» Given task 1
Decide whether each statement below agrees with the passage on world hunger. For each one, answer yes or no and quote the passage's deciding words.
(a) In the village of a hundred people, 15 would be chronically hungry.
(b) In the U.S. village of 100 people, the richest 20 would own 80 percent of the wealth.
(c) In the village of a hundred people, twenty would be from the Americas.

» Source
This is my body, grown here for you. These are the words I hear any time I hold a fresh fruit or a vegetable. If there was ever a sign of a covenant between humans and the divine, it is this: we reach out our hands, and ripe fruit drops into them. The act of eating is a communion: we take into our bodies nutrients and water from the dust of long ago stars, distilled by the power of the sun, and the intentions of life itself, into delectable juicy flesh. We partake of the Body of God.

But wait a minute, who is this “we?” Does everyone get to join in this communion? Does everyone get to sit together at our table?

Of course the answer is no. Seven hundred and ninety-five million people are hungry in our world, many of them starving. Seven hundred and ninety-five million. That’s such a big number that it’s hard to make sense of. So let’s take it to a more understandable scale. Let’s imagine shrinking the entire human population to the size of one village of a hundred people. Who are the people and what are the conditions of their lives?

There would be 60 Asians, 14 Africans, and 11 Europeans. Fourteen people would be from the Americas, with only five from Canada and the United States. About half would be female, and half male. Only 16 would consider themselves White, with the other 84 having other identities. 30 would be Christian. The other 70 would not. One person would own over half of all the wealth, and that person would be from the United States. 17 people would be unable to read or write. 15 would be chronically hungry. 23 would have no shelter. 35 would have no sanitation facilities. 13 would have no safe drinking water. 22 would have access to a computer. Seven would have a college education.

Do you have a computer? Do you have a college education? If you do, you are one of the richest people in the world. Do you feel rich?

If we shrank the population of just the United States to a village of 100 people, one person would own 40 percent of the wealth. The richest 20 would own 93 percent. That’s right. Eighty percent of Americans share only seven percent of the wealth of this nation.

One of the worst things about the accumulation of wealth in the hands of a few is that the “wealth” is “produced” from the exploitation of ecological and social systems to the point where they break down completely. This is happening everywhere in the world, but perhaps the most familiar example is Syria. Climate change caused by fossil fuel use dried farmlands to the point where they were unusable. So people began moving en masse toward cities, which couldn’t sustain them. This has resulted not only in the horror of war, but also in a global immigration crisis, as rich countries in the North refuse to take in the immigrants whose lives we’ve ruined with our profligate fossil fuel use.

The language we hear in the news about why we should not take in immigrants—why we should build a wall instead of a bigger table—has to do with scarcity. The story goes that there is not enough for all, and at worst, immigrants want to kill us to get our share, and at the very least they want to come take our jobs.

» Given task 2
In the entries, rewrite the lines from the line with "Click the small" to the line with "click(x=232, y=201)", changing "chevron" to "arrow" and leaving everything else as it is.

» Working data
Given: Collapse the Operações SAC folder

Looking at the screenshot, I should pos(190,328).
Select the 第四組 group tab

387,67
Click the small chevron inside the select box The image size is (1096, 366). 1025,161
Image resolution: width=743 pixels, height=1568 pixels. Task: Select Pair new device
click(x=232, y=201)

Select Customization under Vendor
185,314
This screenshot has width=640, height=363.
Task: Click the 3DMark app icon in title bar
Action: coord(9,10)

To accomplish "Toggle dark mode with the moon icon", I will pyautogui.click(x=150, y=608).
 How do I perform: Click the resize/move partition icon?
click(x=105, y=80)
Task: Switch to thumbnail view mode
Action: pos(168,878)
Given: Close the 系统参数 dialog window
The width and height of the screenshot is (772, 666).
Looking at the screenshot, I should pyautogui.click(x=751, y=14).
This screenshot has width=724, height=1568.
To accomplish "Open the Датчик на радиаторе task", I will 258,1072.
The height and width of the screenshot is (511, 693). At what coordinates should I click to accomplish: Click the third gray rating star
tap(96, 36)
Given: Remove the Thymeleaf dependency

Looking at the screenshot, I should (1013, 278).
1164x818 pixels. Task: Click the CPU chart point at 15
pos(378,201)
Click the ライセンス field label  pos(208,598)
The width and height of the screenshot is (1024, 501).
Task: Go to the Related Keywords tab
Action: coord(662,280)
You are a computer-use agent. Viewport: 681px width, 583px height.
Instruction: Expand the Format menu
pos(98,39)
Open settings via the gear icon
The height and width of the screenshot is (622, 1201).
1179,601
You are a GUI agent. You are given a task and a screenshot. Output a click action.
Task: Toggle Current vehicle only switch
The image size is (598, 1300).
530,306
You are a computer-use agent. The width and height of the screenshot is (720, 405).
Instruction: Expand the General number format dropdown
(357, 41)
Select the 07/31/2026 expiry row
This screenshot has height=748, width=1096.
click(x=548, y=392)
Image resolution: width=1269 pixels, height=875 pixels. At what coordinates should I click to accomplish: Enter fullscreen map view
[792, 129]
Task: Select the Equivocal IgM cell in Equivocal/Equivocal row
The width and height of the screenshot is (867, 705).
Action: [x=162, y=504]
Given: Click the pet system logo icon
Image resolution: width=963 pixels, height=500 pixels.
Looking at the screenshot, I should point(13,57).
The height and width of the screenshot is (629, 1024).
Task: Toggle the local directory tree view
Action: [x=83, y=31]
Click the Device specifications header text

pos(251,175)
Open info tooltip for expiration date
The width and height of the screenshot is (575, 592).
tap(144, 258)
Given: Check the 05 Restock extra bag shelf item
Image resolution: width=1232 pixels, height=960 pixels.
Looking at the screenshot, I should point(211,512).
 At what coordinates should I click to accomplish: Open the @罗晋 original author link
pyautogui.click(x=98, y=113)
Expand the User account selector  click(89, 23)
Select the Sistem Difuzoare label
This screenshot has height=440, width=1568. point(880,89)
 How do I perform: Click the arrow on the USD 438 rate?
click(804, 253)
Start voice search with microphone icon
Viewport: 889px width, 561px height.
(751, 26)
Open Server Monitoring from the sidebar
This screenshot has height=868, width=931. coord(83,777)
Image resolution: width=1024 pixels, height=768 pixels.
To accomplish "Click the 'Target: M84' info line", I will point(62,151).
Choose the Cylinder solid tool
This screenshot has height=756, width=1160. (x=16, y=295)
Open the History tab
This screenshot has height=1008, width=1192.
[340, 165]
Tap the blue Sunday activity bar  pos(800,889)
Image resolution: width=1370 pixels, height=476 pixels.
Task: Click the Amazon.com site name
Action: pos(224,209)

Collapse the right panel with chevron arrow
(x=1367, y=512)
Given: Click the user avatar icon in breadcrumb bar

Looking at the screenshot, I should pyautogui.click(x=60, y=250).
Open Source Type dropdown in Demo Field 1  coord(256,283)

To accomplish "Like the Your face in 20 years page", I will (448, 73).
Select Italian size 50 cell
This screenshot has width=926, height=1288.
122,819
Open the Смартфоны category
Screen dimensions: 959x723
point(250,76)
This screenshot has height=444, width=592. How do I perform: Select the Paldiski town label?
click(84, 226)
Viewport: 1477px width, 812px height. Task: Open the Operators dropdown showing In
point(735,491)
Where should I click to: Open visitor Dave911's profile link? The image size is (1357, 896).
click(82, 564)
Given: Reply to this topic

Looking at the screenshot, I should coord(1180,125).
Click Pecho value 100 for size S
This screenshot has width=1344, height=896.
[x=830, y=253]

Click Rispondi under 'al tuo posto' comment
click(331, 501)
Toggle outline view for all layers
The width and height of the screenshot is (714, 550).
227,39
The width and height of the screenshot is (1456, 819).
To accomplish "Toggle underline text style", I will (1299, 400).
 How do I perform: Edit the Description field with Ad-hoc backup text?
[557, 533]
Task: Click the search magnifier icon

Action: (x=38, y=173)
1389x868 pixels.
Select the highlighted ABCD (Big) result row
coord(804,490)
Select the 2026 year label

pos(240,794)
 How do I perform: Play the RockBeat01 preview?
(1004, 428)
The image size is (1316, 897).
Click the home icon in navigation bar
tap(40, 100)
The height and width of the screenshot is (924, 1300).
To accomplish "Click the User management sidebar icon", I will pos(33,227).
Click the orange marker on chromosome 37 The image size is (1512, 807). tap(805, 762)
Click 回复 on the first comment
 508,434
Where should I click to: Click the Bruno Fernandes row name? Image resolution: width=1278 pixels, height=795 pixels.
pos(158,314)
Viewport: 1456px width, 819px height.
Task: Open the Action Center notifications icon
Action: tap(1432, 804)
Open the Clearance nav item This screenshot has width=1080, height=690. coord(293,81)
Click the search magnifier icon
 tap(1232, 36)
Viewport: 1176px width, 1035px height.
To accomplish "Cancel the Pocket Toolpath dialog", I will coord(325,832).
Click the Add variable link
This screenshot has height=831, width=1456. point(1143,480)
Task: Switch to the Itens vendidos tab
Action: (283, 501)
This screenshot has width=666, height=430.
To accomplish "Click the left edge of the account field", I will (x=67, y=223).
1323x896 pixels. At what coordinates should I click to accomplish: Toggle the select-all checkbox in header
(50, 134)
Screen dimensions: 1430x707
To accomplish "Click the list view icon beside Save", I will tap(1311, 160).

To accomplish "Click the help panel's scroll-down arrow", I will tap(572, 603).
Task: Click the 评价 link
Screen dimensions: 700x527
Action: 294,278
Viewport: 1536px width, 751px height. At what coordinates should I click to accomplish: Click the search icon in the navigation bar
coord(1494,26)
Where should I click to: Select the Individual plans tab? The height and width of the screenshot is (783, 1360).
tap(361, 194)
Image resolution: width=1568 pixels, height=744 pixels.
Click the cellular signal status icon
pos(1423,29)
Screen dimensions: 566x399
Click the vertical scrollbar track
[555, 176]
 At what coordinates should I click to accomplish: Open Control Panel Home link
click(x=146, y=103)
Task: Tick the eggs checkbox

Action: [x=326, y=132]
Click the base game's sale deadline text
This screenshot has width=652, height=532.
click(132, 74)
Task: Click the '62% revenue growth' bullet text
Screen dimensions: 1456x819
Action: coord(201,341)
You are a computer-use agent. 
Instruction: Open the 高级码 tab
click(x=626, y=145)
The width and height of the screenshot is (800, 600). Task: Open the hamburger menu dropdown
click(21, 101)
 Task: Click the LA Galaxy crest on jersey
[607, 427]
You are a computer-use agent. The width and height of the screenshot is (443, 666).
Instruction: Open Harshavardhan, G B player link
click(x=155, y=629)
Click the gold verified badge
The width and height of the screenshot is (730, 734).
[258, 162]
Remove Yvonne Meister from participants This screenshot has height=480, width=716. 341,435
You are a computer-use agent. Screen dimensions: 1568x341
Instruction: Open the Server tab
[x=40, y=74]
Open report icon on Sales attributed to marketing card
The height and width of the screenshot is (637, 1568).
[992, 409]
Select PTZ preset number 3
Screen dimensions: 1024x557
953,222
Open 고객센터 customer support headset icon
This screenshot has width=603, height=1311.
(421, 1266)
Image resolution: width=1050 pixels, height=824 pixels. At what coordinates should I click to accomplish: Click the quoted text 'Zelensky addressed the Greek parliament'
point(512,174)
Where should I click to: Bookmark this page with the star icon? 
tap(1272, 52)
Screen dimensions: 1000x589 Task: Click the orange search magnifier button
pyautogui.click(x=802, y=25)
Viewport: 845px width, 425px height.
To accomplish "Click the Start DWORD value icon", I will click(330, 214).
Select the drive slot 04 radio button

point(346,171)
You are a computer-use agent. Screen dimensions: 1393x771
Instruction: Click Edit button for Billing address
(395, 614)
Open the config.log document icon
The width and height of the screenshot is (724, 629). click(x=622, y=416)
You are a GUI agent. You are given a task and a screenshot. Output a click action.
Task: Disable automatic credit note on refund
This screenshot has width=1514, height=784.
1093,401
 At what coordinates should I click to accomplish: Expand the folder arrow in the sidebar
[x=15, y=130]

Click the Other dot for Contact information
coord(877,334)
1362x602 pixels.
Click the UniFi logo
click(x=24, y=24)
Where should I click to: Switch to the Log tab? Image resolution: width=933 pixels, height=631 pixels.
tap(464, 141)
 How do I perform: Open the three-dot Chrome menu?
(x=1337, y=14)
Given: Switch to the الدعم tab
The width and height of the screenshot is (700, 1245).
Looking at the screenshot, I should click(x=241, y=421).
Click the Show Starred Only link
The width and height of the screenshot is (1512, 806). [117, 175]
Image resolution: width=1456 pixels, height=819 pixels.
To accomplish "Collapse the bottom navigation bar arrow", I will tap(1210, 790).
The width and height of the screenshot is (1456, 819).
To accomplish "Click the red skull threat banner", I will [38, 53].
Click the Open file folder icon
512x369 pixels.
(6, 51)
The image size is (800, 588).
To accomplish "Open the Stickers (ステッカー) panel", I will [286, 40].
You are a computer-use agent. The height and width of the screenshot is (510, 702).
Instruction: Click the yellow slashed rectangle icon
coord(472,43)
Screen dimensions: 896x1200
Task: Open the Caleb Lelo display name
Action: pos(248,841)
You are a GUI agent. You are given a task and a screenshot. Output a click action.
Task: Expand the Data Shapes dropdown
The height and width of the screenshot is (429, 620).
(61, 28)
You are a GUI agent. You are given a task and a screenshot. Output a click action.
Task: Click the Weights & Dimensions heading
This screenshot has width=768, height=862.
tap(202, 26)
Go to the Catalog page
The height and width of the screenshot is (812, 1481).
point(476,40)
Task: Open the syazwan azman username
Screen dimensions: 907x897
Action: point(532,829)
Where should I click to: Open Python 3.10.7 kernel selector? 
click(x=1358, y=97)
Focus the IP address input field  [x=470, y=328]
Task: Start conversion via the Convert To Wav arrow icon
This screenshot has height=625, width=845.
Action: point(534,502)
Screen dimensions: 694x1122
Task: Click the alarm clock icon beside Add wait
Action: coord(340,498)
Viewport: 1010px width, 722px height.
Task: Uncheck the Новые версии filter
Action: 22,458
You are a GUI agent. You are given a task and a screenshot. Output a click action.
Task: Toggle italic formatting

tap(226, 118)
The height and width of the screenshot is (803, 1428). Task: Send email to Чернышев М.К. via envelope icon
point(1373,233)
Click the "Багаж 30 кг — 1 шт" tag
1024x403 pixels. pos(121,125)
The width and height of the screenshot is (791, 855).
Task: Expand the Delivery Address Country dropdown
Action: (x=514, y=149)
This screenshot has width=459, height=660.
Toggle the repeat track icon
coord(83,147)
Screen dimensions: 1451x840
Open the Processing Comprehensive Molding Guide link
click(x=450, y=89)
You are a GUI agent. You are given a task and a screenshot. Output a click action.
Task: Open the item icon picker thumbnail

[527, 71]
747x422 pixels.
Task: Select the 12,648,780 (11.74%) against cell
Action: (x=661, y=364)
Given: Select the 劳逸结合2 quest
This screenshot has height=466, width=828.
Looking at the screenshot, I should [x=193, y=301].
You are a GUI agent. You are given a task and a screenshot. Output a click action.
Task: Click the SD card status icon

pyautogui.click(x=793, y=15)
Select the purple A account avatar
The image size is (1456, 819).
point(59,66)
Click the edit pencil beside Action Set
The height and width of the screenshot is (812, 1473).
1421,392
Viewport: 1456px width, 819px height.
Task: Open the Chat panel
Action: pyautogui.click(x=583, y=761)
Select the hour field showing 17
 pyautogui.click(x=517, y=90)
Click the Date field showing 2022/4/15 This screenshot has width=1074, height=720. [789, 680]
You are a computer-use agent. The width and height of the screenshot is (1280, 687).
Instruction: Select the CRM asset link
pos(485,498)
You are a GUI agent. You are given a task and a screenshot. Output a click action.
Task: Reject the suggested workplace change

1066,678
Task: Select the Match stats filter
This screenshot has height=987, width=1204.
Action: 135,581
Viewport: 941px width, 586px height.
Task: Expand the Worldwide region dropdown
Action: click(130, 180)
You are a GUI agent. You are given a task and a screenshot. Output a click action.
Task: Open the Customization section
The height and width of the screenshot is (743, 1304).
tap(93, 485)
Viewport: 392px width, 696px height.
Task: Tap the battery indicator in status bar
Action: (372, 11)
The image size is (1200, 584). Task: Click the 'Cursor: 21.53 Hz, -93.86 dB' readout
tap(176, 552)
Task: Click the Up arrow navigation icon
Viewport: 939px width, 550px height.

» Response 1
(a) Yes: "15 would be chronically hungry."
(b) No: "The richest 20 would own 93 percent."
(c) No: "Fourteen people would be from the Americas"

» Response 2
Click the small arrow inside the select box The image size is (1096, 366). 1025,161
Image resolution: width=743 pixels, height=1568 pixels. Task: Select Pair new device
click(x=232, y=201)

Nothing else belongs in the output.